— begin STORED DATA —

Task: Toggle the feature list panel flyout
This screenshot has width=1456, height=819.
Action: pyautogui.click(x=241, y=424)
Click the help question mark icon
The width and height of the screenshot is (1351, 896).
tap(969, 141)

— end STORED DATA —

Write out these lines as a numbered list, leaving out any blank lines.

FINISHED EXERCISE =>
1. Task: Toggle the feature list panel flyout
2. This screenshot has width=1456, height=819.
3. Action: pyautogui.click(x=241, y=424)
4. Click the help question mark icon
5. The width and height of the screenshot is (1351, 896).
6. tap(969, 141)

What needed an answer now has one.